Your case might be such a case -- if you are willing (during the summer) to lower your indoor thermostat level at night, and if you are willing to allow indoor temperatures to float higher during the day. This will only make sense, as you correctly note, if your local utility offers time-of-use billing.

Most homeowners prefer consistent indoor temperatures. If your indoor temperatures are consistent, you won't get any benefit from phase-change materials.

Answered by Martin Holladay
Posted Oct 10, 2017 2:55 PM ET


Thanks for the quick reply - when I said consistent - I meant even throughout the house - could one centrally located head provide relatively even temperatures including next to the exterior walls. I don't picture huge temperature swings - BIOPCM has a Q23 (73F) material. That would allow me to cool the house to 71-72F at night and let it rise to 74-75F in the daytime with the 73F phase change material doing most of the work keeping the house cool during the day and kicking in the A/C when the material phase changed. Inversely, I would heat the house to 74F in the evening and turn on the heat at 72F (or a little less) during the day. I would think a 2-4 degree temp swing would be considered pretty consistent.

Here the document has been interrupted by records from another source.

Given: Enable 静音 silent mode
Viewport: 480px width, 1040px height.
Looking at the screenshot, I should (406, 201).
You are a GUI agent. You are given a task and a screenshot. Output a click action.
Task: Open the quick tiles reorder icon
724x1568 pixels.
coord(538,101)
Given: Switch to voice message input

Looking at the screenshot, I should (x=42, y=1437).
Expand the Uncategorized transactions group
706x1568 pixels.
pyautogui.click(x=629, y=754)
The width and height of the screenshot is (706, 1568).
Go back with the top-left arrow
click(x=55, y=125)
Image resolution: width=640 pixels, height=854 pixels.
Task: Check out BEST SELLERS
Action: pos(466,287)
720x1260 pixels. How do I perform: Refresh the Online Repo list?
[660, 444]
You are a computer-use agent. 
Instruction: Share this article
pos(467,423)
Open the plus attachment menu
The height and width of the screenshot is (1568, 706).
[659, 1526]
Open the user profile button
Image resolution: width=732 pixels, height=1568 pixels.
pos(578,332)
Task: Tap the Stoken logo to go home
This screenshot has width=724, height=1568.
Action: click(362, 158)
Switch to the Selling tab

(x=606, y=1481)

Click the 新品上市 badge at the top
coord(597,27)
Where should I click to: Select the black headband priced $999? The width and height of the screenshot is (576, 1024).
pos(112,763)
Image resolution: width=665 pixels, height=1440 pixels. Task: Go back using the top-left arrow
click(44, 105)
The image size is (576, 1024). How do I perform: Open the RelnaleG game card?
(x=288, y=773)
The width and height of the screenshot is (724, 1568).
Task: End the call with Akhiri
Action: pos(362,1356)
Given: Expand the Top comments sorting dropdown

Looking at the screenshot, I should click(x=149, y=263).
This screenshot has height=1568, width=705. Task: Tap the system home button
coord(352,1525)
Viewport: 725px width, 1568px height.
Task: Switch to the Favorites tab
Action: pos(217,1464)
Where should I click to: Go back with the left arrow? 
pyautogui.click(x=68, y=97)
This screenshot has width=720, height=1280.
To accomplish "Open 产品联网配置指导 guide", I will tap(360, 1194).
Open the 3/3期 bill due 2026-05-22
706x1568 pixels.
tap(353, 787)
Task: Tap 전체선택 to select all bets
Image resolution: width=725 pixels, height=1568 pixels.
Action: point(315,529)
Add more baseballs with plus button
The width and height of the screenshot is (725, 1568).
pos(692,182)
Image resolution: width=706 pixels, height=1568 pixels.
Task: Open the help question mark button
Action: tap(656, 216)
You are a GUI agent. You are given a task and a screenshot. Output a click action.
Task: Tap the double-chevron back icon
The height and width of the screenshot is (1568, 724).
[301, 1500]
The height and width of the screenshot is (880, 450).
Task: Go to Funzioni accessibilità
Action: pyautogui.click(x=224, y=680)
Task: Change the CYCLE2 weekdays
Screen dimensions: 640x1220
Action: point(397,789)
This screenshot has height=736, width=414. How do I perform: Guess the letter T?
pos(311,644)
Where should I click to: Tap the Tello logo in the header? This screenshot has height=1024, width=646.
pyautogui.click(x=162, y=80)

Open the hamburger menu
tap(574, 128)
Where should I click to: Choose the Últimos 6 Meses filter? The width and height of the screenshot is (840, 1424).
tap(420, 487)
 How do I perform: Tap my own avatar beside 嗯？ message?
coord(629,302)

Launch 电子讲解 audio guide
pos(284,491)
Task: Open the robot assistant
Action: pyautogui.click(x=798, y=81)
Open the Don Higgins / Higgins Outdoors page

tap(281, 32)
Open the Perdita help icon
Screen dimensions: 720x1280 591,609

Answered by Patrick Freeburger
Posted Oct 10, 2017 4:06 PM ET


Plant hardiness zones aren't very useful when discussing thermal performance of houses. D.O.E. zones can be, but in CA the state climate zoning maps in Title 24 may be even more relevant, since CA building codes are tied to the Title 24 zones. Los Gatos CA is in US climate zone 3C, California Building Climate Zone 4.



Martin is correct that without a temperature swing the "apparent thermal mass" of phase change materials doesn't really matter, since the change of phase that takes in or releases energy requires a temperature change. Mini-splits have ultra-narrow temperature swings, and would have to be manually bumped up/down a bit to take any advantage of the phase change material.

In California under Title 24 building codes new home construction is required to be Zero Net Energy starting in 2020, and from a resale value point of view building anything less than that is imprudent right now.

You might be able to get there with 2x6/R19 and R30 fluff in the attic if it's super air-tight, but it'll probably mean a large single pitch shed roof completely covered with solar panels, which isn't necessarily the best bang/buck. It's much more manageable if going with 2x6/ R20 and 1" of exterior insulating foam sheathing (or 1.0-1.5" ZIP-R sheathing) and an energy heel truss roof that can accommodate 15" of cellulose on the attic floor. R19s only perform at R18 when compressed to 5.5" in a stud bay, and they are such low density that air movement and convection is barely impeded. R20s are mid-density, far more air-retardent, and perform at R20 @ 5.5" thickness. A 2x6 / R20 wall without exterior insulating foam just barely meets the IRC 2015 code minimum for DOE climate zone 3C.


A good starting point for making it easier to hit a Title 24 compliant Zero Net Energy performance with a PV array that fits on a "normal" looking house would be to use the "whole-assembly R" numbers in Table-2, p.10 of this document:


Note, a 2x6/R20 wall is no more than R17 "whole-wall" after factoring in the thermal bridging, and is often closer to R14. A 2x6 R/19 wall is no more than R15, often a bit shy of R13. Adding an inch of rigid polyiso brings either reliably within range of R20 whole-wall. If advanced framing techniques and 24" o.c. spacing is used you can get there with 3/4" of rigid EPS on the exterior of a 2x6 /R20 wall. The learning curve for installing something like ZIP-R is fast, but there may be local seismic resilience requirements in Los Gatos that require a different fastener schedule than the manufacturer (Huber) prescribes. Standard sheathing works fine too, and while installing an inch of exterior foam isn't rocket science, it's probably an unusual assembly in your area. (It's IRC code minimum in some colder US locations.)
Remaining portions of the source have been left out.